Work instruction:
For each line below, check whether "agent" is present. Report how many lines have it, nothing else.

Provided data:
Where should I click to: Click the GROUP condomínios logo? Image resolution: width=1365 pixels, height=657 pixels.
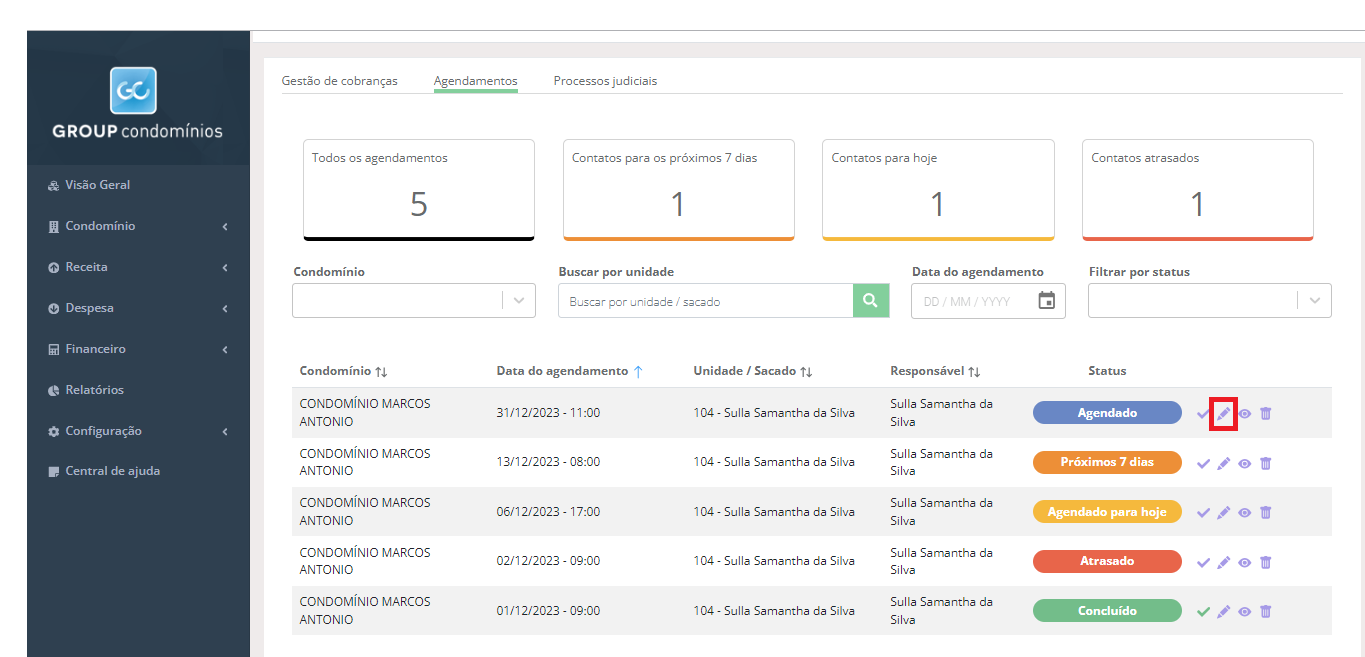pos(138,104)
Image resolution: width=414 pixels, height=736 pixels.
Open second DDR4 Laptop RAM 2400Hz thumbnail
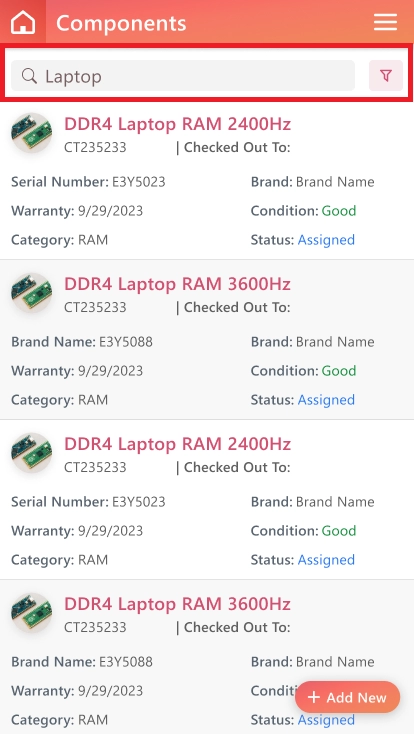coord(31,453)
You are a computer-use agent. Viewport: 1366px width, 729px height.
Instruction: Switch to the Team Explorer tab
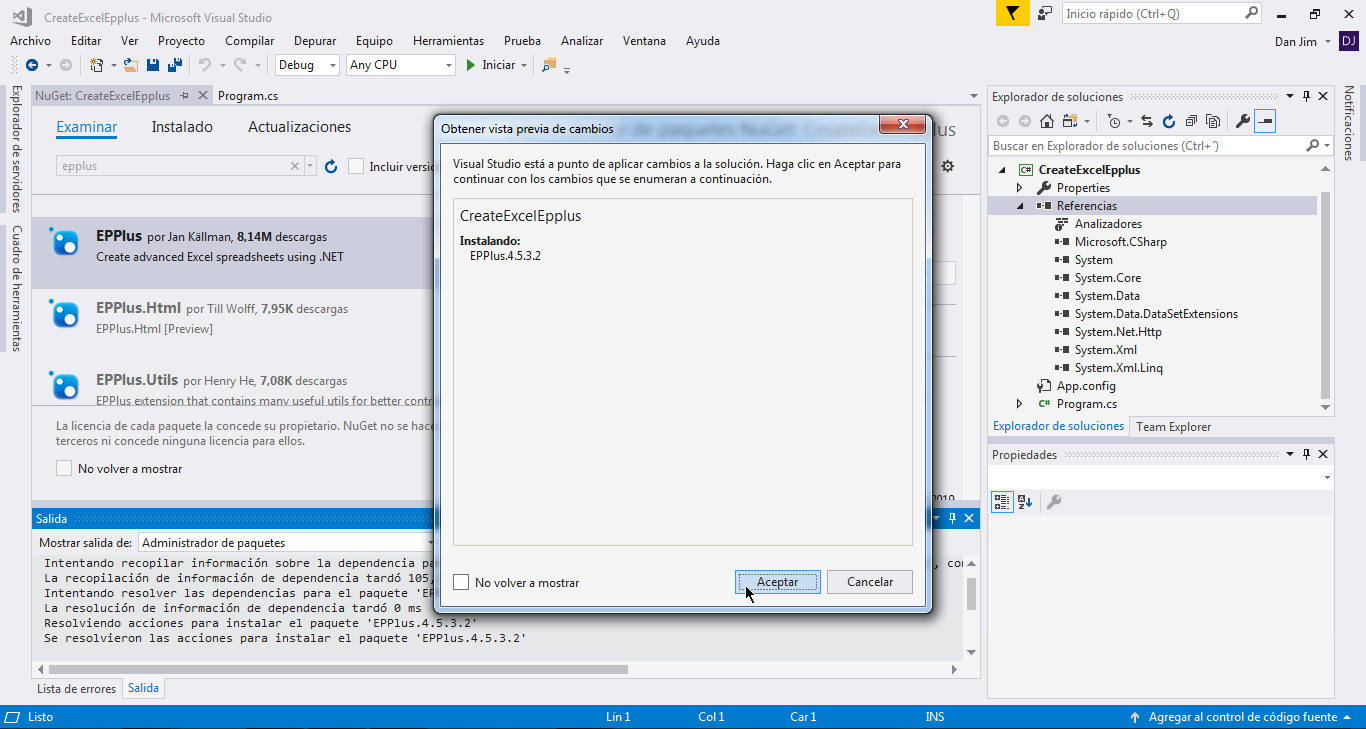1173,426
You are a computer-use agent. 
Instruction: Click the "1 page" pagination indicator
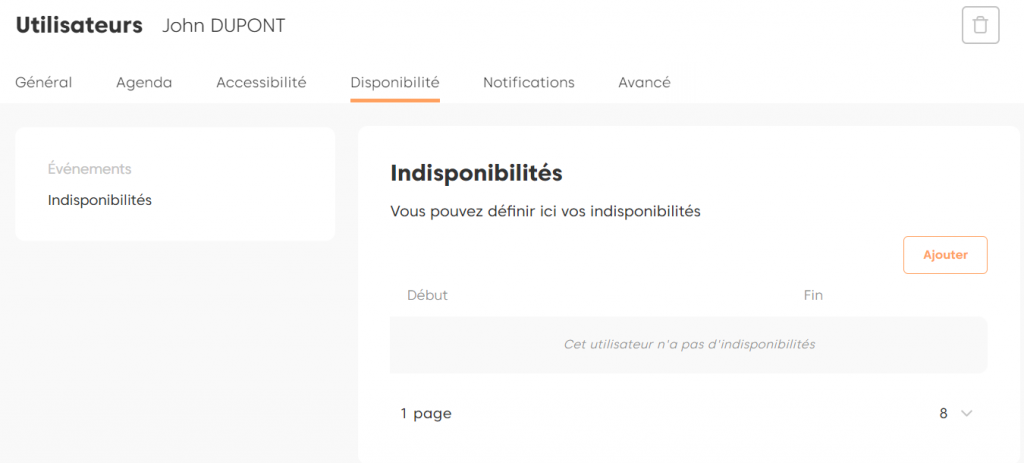coord(427,413)
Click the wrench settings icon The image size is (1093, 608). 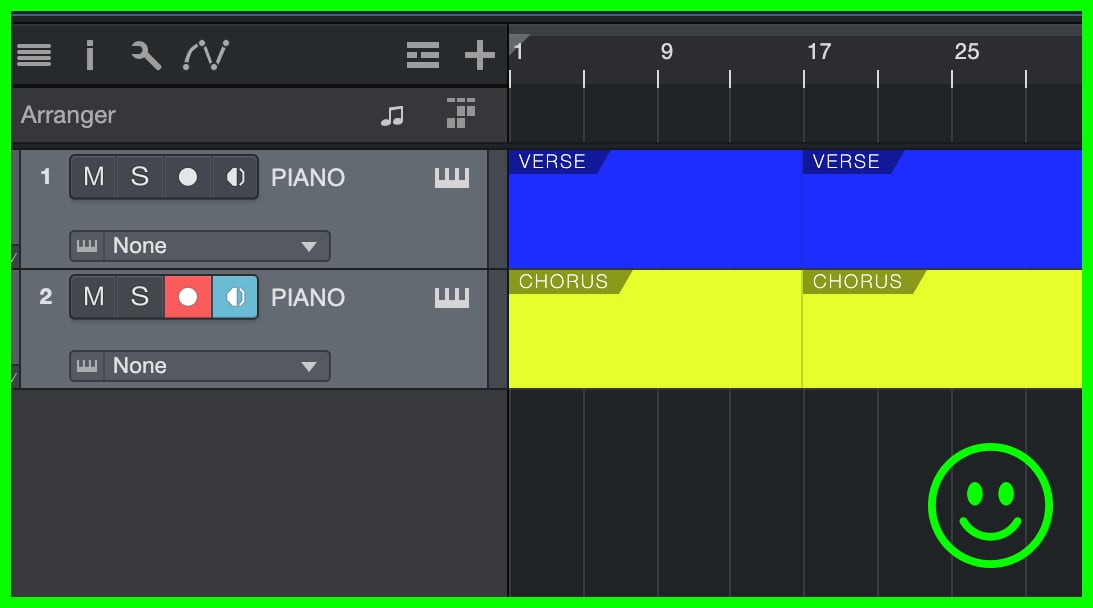coord(146,56)
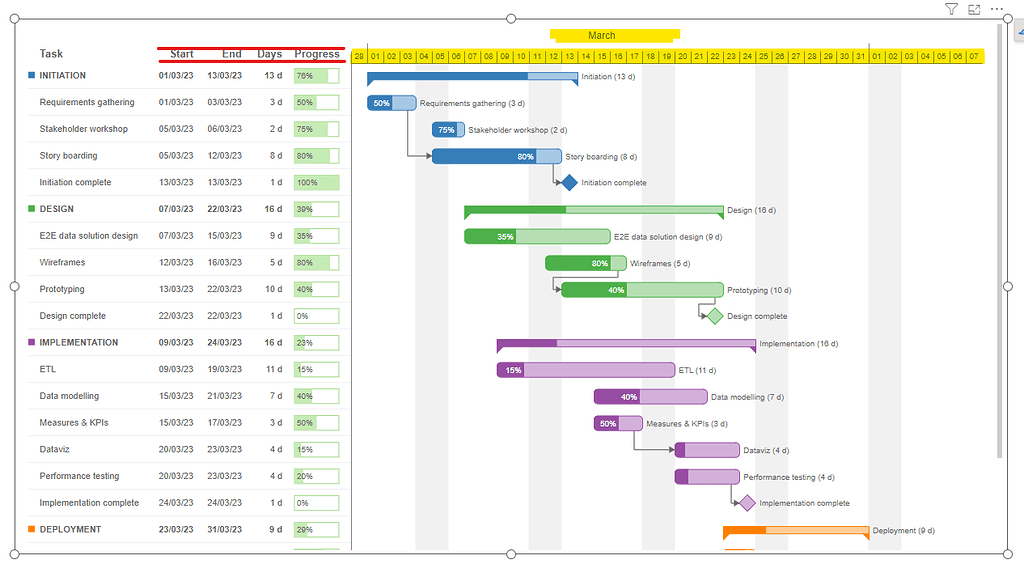This screenshot has width=1024, height=580.
Task: Click the orange DEPLOYMENT category square
Action: (x=30, y=529)
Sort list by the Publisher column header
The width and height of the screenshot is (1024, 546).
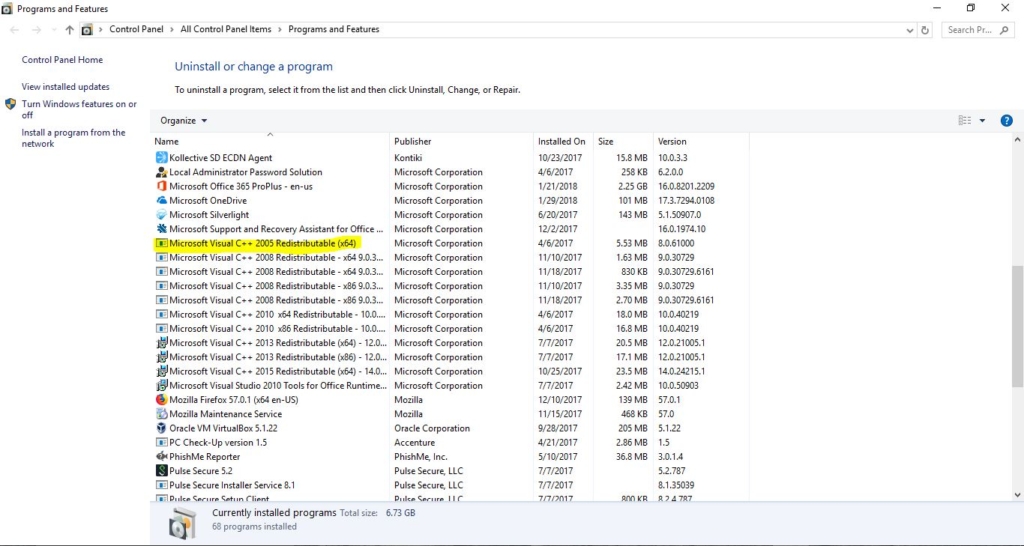(x=413, y=142)
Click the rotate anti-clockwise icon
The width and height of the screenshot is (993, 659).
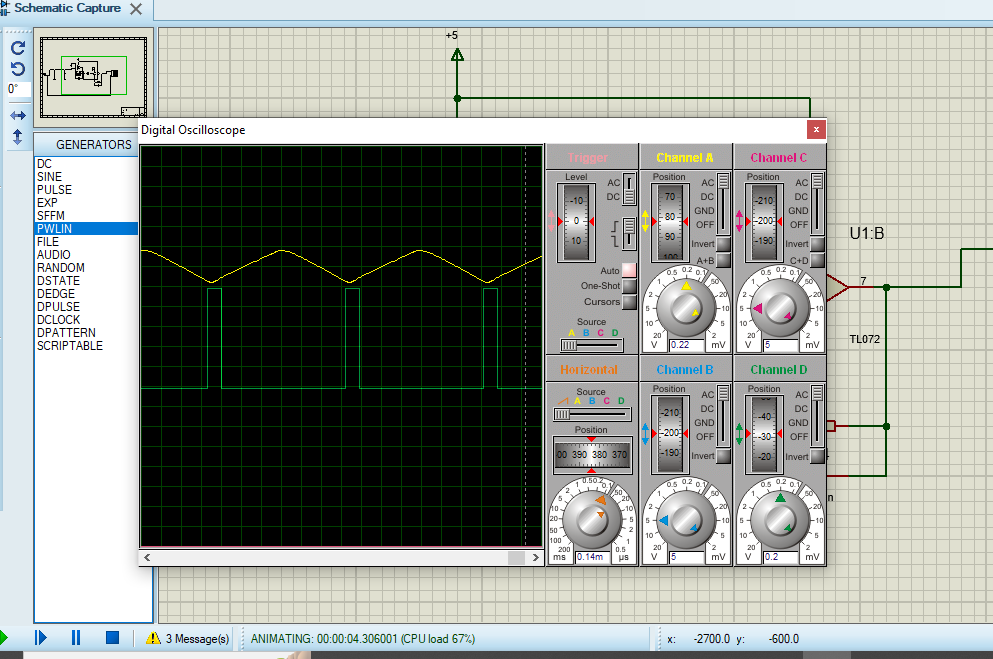coord(17,69)
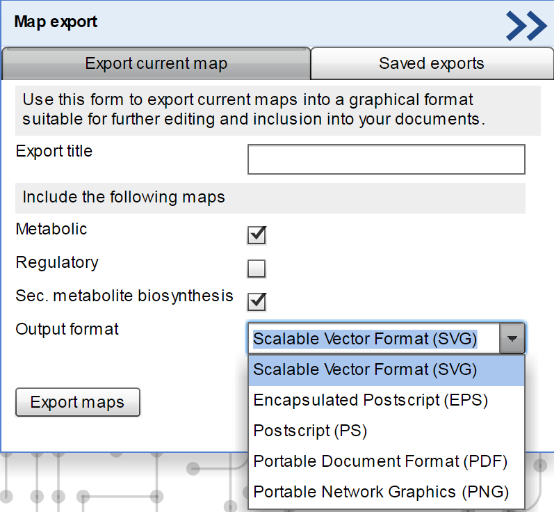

Finished exercise:
2